2. Na Alemanha não se perdoa a quem se ri de alguém e depois é apanhado no mesmo erro. Ela riu-se do Guttenberg quando ele perdeu o título, de modo que agora a sociedade é implacável com ela. (Tenho pensado muito neste argumento, porque o que mais vejo por aí é pessoas a cuspir para o ar com uma extraordinária arrogância, como se pensassem que nunca lhes pode cair em cima)

Mas também me disseram como era trabalhar numa tese há 33 anos: a procurar os livros em várias bibliotecas, a trabalhar com fichas manuais, a escrever o trabalho à máquina. Se fosse preciso acrescentar umas aspas e uma nota de pé-de-página, isso podia implicar voltar a escrever as páginas seguintes, até ao fim do capítulo.
Por isso me pergunto quantas das teses que por aí andam não terão erros semelhantes, porque naquela época isso seria algo "que todos faziam". E, se calhar, quantos trabalhos escritos hoje?

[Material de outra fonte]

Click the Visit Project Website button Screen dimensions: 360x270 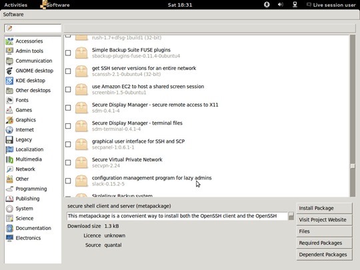324,220
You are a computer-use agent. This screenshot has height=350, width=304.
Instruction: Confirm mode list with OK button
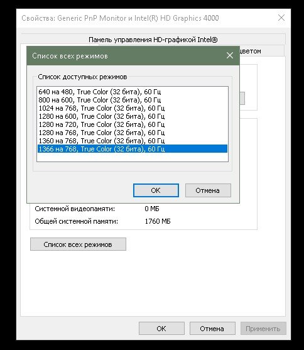(156, 190)
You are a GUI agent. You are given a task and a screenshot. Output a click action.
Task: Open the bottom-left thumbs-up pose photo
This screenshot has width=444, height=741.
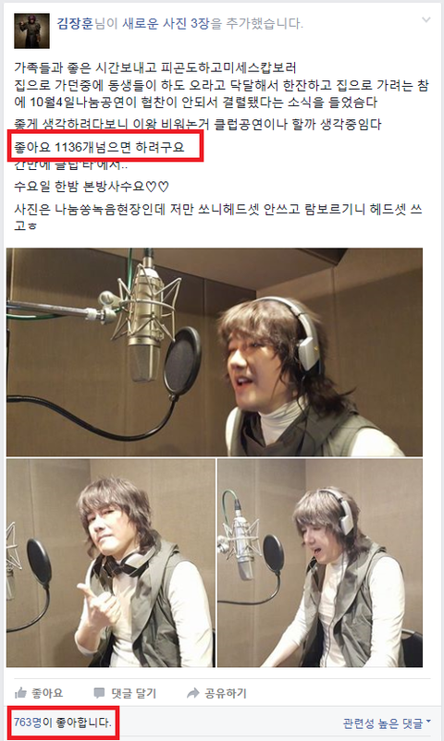111,563
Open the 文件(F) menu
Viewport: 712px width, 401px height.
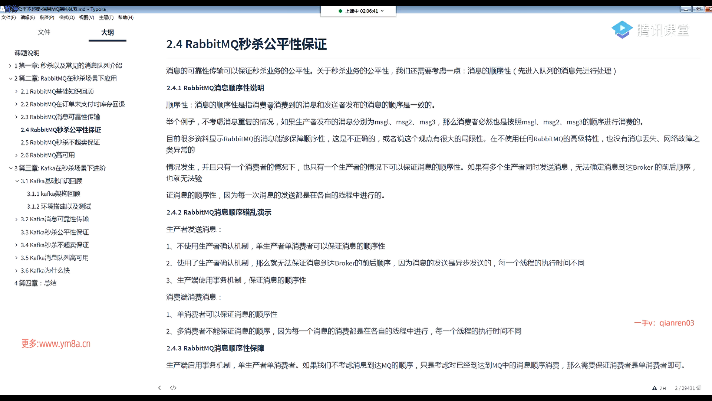coord(9,17)
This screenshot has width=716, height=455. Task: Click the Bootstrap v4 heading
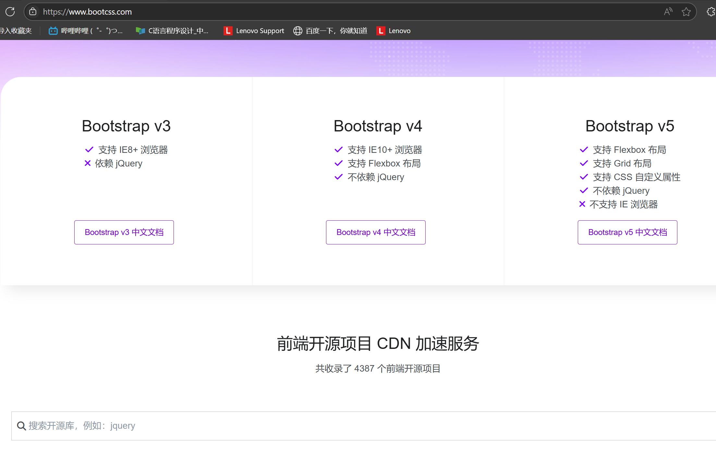point(378,126)
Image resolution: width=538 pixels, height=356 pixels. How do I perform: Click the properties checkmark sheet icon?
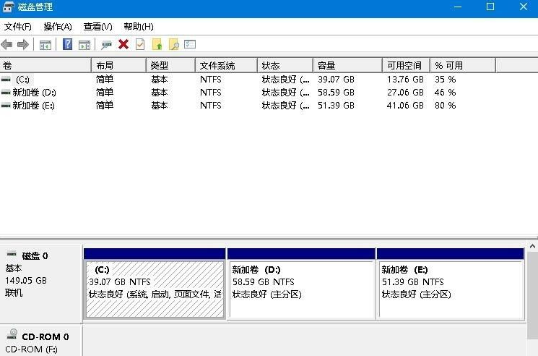pos(140,45)
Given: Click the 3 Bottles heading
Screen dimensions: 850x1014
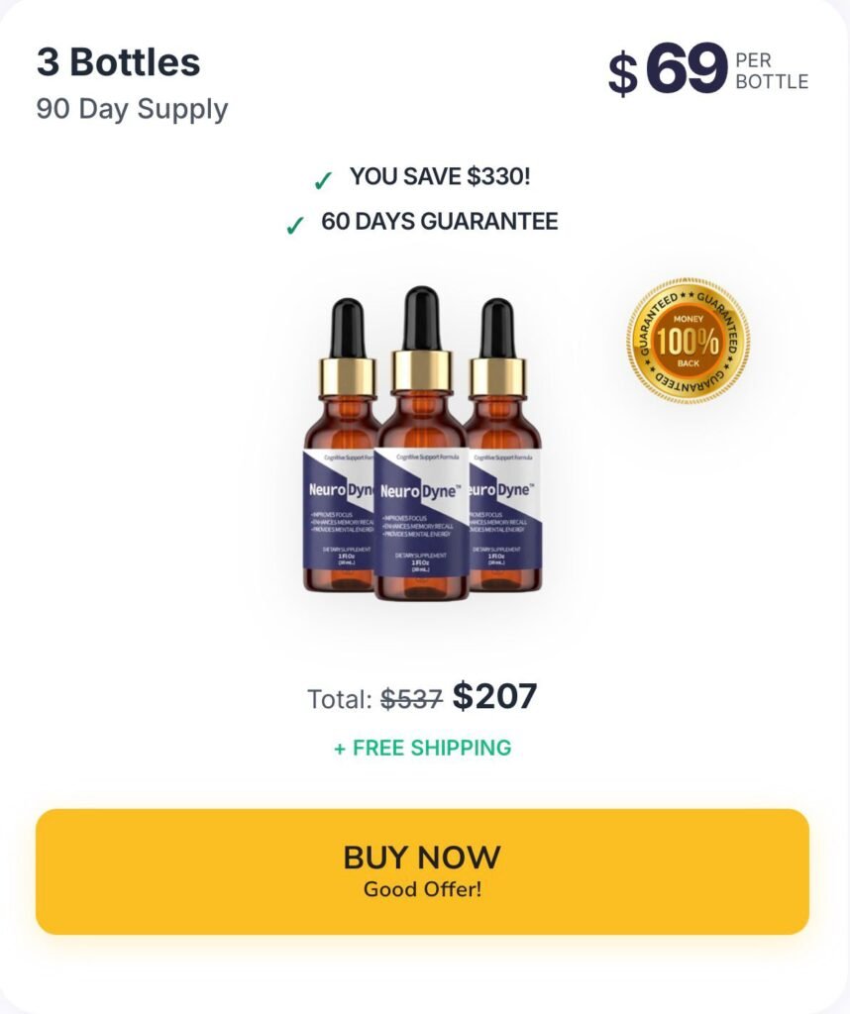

Depois a conversa foi para a nossa sociedade tão transparente. Sabe-se tudo sobre qualquer pessoa, e as informações espalham-se a uma velocidade incrivelmente alta. Quem será capaz de se manter à margem do cerco que a internet permite?
Mais: quem será capaz de viver permanentemente de tal maneira que nunca possa ser objecto de perseguição na internet?
(Os meus vizinhos diziam que basta cumprir as regras. O que parece fácil, mas não é: uns minutos antes tínhamos estado a debater se o Fox pode fazer chichi nos jardins em frente aos prédios, ou levantar a perna contra a fachada dos edifícios - eles achavam que sim, que pode, mas hoje uma desconhecida ralhou comigo por causa disso - e, se quisermos ser realmente correctos, ela tem razão: não devia haver cães a fazer chichi nas ruas, não é nada higiénico, mas é algo que muitas pessoas deixam acontecer.)

Entretanto: pensava que por esta hora ela já se teria demitido, mas ainda não. Isto está a ir demasiado devagar.